Appellant was indicted for unlawful cohabitation with his daughter, Emma Sims. On the trial, the proof showed that Emma Sims was his step-daughter, and not his daughter, and he was acquitted — the court instructing the jury, to acquit on account of the variance.
Afterward, appellant was indicted for the same act and offense, with Emma Sims, his step-daughter, and to this indictment he pleaded the former acquittal. The plea was held insufficient by the court and he was convicted and appealed, and assigns for error, the judgment of the court as to that plea.
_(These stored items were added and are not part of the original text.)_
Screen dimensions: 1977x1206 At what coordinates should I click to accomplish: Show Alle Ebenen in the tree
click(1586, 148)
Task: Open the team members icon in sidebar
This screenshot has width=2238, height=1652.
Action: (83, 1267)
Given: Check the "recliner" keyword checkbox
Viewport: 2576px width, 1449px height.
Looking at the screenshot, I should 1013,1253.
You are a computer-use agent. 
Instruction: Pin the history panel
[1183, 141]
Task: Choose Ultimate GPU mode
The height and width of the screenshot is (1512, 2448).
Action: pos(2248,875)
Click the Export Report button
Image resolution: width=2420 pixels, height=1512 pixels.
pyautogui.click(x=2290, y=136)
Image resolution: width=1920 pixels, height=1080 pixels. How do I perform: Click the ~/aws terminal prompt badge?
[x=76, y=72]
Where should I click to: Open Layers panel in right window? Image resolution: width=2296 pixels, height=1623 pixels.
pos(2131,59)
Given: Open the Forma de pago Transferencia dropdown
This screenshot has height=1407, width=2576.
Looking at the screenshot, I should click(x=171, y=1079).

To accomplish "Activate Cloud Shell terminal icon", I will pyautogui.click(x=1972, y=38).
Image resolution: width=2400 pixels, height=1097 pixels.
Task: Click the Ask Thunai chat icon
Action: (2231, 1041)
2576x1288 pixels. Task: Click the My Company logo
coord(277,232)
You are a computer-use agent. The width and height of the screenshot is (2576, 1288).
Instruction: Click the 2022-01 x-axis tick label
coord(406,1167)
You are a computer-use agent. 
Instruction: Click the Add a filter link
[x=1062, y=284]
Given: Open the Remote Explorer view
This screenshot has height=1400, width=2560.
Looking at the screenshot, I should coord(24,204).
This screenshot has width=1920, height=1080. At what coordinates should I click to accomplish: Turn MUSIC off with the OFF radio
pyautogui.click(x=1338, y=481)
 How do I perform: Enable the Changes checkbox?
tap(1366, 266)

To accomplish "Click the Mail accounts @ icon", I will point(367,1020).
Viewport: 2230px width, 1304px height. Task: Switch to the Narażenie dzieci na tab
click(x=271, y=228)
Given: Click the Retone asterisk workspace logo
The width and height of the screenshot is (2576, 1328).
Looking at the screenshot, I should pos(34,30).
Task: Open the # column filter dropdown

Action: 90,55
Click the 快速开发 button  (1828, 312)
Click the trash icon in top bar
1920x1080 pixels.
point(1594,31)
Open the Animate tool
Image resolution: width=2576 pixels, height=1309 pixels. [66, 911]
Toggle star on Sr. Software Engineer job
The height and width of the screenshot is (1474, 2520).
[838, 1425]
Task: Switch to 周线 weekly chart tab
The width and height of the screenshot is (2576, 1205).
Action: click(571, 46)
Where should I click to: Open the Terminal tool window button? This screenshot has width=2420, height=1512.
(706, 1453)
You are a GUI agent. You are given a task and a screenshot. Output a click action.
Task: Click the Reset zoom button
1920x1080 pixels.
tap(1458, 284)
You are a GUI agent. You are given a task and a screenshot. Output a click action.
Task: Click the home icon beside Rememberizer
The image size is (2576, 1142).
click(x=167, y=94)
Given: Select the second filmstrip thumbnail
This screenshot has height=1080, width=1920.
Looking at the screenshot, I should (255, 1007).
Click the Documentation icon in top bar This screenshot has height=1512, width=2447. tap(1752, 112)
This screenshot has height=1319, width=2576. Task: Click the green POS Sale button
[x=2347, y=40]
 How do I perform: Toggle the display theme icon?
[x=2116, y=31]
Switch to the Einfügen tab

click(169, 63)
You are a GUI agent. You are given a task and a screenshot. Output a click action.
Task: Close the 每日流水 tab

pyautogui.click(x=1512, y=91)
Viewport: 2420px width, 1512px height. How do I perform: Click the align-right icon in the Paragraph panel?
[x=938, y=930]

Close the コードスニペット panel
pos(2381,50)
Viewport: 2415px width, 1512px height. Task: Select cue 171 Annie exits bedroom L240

As the acquittal on the first indictment resulted from a variance in the allegations of the indictment and the proof, the plea was not a bar to the second prosecution. If what was set out in the second indictment had been proved under the first, there could have been no conviction under the first, and, because this was so, the plea constituted no defense. 1 Bish. Cr. Law, § 1052; 1 Whart. Cr. Law, § 565 ; Code, § 2998.
Affirmed.
Reference
- Full Case Name
- William Sims v. State
- Status
- Published
- Syllabus
- 1. Criminal Law. Former acquittal. Variance. An acquittal because of a variance between the allegations of an indictment and the proof is not a bar to a second prosecution for the same offense. 2. Incest. Plea of former acquittal. Where an indictment alleges incestuous intercourse with a daughter, and upon the trial the proof shows her to be a step-daughter, and for this variance an acquittal is had, a plea to a second indictment charging intercourse with the step-daughter, which sets up the former acquittal, constitutes no defense.